Madigan parked, but then sat in his car instead of getting out. It was a little before midnight; was he going to wait until exactly 12:00 A.M.? Or did he not see me at the end of the pier? Then I tensed when he began rooting around in the front seat, but all he pulled out was an umbrella.

Candypants.

He got out of the car, holding his umbrella over him with one hand and carrying a small but powerful flashlight in the other. His steps were sure as he walked onto the pier, and when he turned the corner toward the last section, his flashlight briefly blinded me as he shined it onto my face. Guess he knew where I’d been waiting all along.

“Evening,” I said pleasantly.

“Show me your hands,” he replied in a far less cordial manner.

I pulled them out of my coat pockets, not bothering to hide the curl to my lips as I wagged my fingers at him.

“You’re alone in the dark with a vampire and your first concern is whether I’m packing weapons?” Really? my tone implied.

His mouth thinned, emphasizing wrinkles caused by frowns instead of smiles.

“You should know if I don’t return from this meeting, I’ve left instructions to carry out a drone strike on your mother’s location.”

My half smile never slipped. “If you knew where she was, I’d believe that.”

His gaze swept over me, cold and calculating. “You’re careful. She isn’t. Can you believe she returned to your childhood home in Ohio, as if I haven’t had the place watched since you visited it last fall? Sentimentality can be such a curse, can’t it?”

I didn’t know who I wanted to throttle more—Madigan for his threat or my mother for returning to a location she knew had been compromised. Wait, no contest. Madigan, but I couldn’t. Not yet.

“Why tell me your fail-safe?
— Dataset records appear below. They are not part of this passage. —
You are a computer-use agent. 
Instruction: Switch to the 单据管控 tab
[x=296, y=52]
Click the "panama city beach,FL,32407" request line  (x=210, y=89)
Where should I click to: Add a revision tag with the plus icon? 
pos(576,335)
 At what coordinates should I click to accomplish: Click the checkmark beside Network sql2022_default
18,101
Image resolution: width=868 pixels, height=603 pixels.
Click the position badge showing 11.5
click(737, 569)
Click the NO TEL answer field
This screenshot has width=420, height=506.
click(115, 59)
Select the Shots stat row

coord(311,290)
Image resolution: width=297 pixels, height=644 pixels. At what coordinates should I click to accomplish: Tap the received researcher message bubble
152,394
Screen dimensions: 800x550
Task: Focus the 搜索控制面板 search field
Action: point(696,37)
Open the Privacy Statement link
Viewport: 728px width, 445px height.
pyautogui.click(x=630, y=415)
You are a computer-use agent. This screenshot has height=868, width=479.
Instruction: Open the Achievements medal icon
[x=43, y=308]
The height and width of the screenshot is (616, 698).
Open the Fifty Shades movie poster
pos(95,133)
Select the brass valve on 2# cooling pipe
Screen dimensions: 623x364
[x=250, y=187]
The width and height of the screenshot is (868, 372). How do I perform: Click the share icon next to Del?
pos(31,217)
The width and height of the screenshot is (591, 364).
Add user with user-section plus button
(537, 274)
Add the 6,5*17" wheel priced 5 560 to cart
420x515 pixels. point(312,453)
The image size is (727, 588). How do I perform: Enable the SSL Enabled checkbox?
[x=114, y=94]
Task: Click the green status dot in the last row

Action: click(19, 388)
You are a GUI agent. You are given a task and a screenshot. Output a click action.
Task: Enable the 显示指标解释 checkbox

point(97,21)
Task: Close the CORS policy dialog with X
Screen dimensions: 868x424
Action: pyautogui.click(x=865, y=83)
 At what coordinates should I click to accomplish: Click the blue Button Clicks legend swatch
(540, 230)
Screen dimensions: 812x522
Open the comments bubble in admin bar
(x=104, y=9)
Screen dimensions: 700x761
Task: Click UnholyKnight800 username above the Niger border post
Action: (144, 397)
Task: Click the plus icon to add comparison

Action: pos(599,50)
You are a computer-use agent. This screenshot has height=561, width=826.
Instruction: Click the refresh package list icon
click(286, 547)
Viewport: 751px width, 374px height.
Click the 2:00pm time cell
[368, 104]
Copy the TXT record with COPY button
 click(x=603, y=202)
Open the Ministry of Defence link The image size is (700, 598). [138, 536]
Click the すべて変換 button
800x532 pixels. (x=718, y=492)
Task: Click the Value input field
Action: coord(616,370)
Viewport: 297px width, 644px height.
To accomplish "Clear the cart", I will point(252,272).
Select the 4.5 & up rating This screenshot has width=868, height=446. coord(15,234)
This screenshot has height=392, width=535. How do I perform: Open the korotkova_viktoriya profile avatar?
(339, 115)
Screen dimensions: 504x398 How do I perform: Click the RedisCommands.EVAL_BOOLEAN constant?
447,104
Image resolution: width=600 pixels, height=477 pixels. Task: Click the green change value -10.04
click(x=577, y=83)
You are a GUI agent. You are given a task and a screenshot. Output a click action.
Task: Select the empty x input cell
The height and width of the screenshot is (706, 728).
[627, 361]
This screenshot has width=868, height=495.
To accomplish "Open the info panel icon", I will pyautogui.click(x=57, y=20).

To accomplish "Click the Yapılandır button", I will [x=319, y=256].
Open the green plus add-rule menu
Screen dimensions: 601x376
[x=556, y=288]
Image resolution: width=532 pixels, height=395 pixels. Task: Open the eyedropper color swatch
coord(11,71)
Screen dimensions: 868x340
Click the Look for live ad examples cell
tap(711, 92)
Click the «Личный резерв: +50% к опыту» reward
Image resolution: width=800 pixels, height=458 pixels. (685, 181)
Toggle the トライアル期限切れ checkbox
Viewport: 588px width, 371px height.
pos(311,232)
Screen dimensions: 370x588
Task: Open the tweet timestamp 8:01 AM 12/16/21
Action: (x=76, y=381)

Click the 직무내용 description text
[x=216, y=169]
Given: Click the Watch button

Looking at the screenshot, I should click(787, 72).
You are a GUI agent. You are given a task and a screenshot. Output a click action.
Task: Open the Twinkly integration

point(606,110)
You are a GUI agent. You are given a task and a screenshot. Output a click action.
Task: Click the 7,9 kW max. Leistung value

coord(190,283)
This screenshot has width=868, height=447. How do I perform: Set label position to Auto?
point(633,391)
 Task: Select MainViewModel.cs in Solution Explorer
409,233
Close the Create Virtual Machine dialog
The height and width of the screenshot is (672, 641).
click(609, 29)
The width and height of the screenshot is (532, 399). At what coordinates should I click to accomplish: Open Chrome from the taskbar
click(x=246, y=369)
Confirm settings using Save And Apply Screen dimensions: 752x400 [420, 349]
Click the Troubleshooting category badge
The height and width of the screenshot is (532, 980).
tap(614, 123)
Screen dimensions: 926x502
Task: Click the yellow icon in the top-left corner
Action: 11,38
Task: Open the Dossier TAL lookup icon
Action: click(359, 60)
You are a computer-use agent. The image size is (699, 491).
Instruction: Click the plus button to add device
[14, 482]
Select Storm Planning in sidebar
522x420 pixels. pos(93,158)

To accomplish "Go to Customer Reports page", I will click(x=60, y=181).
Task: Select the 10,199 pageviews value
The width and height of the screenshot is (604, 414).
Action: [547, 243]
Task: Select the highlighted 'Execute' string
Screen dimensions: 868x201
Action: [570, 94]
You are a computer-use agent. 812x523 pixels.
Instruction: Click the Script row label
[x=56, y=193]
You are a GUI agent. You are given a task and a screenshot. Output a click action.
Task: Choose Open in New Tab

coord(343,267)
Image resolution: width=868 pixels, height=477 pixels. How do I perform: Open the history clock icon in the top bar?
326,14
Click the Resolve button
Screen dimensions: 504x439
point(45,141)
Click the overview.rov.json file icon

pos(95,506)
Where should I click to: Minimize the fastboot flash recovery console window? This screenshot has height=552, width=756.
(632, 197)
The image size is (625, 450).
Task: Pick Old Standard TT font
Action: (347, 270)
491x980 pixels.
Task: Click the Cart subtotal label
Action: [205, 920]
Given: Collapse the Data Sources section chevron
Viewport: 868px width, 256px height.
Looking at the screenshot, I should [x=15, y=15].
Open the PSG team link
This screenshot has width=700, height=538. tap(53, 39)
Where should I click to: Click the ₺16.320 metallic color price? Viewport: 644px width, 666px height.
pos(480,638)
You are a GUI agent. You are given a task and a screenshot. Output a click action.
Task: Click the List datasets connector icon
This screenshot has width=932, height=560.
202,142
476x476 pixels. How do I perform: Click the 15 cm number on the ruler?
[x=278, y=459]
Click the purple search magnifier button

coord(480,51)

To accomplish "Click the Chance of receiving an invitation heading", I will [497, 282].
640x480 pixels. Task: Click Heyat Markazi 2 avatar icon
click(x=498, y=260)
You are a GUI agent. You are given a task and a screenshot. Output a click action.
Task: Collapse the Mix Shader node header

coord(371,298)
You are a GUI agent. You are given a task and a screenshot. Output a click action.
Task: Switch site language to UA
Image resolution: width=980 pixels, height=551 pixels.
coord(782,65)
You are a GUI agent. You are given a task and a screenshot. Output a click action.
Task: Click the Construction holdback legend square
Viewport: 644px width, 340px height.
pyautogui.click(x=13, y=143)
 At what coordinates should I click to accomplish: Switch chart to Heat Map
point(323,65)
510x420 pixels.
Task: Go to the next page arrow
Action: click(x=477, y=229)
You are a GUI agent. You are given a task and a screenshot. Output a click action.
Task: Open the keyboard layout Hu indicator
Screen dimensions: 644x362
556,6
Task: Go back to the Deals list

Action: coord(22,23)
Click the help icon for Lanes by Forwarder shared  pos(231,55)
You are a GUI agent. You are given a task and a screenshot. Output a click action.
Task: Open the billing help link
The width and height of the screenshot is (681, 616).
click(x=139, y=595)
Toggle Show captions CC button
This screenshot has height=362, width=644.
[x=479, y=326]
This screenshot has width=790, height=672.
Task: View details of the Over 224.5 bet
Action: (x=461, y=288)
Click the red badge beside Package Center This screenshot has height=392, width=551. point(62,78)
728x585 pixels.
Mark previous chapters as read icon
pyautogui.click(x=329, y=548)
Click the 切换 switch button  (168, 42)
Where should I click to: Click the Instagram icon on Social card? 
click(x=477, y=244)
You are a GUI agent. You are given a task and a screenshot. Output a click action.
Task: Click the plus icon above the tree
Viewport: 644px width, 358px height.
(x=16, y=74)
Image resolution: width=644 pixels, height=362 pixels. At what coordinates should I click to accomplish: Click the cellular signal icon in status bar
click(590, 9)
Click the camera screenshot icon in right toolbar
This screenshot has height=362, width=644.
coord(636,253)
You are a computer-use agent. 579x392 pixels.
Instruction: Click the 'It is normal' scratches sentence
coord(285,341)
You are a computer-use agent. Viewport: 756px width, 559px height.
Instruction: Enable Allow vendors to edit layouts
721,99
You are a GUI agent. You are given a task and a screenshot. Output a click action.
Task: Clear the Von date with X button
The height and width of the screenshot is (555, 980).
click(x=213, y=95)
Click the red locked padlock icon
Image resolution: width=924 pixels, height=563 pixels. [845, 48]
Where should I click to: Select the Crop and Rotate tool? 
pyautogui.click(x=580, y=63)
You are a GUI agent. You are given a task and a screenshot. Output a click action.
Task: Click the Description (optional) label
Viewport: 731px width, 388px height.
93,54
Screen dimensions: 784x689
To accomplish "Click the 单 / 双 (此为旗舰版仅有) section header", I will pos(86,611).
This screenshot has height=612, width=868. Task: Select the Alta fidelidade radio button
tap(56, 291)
If I was going to kill you, now I know to call my mother afterward and tell her to hightail it outta there.”

His smile didn’t reach his eyes. It never did. “Cell service has been temporarily disabled in her area.”

I let out a short laugh. “You’re clever, I’ll give you that, but I have no intention of killing you tonight.”

Then my eyes blazed green, cutting through the darkness with more intensity than his flashlight. When I spoke again, my voice resonated with nosferatu power.

“I do, however, have some questions.”

Madigan stared right into my bright emerald gaze. And laughed.

“Did you actually think it would be that easy?”

Quick as flipping a switch, I turned the lights off in my eyes. As I’d suspected, he’d inoculated himself against mind control by drinking vampire blood.

“No, I didn’t.” Then I gave him a lopsided smile. “Still, had to try, right?”

He smiled back. “My thoughts exactly.”

I didn’t get a chance to ask what he meant by that because power blasted through the air. I only had a split second to recognize its source when something large dropped out of the sky, landing behind Madigan with a thump that shook the pier.

“Hallo, mate,” Bones said, yanking the older man against him.

Madigan didn’t struggle. He didn’t even look surprised though you could’ve knocked me over with a feather at my husband’s sudden appearance.

“You lied to me, Crawfield,” Madigan hissed.

“Russell,” I corrected him automatically, still staring at Bones in disbelief.

Then my head jerked up as noises crashed through the woods, the sky, and even the waters around the pier.

Madigan managed a smile despite the tight grip Bones had him in.

“That’s all right. I lied, too.”

If he said anything else, I didn’t hear it. The sound of machine-gun fire was too loud.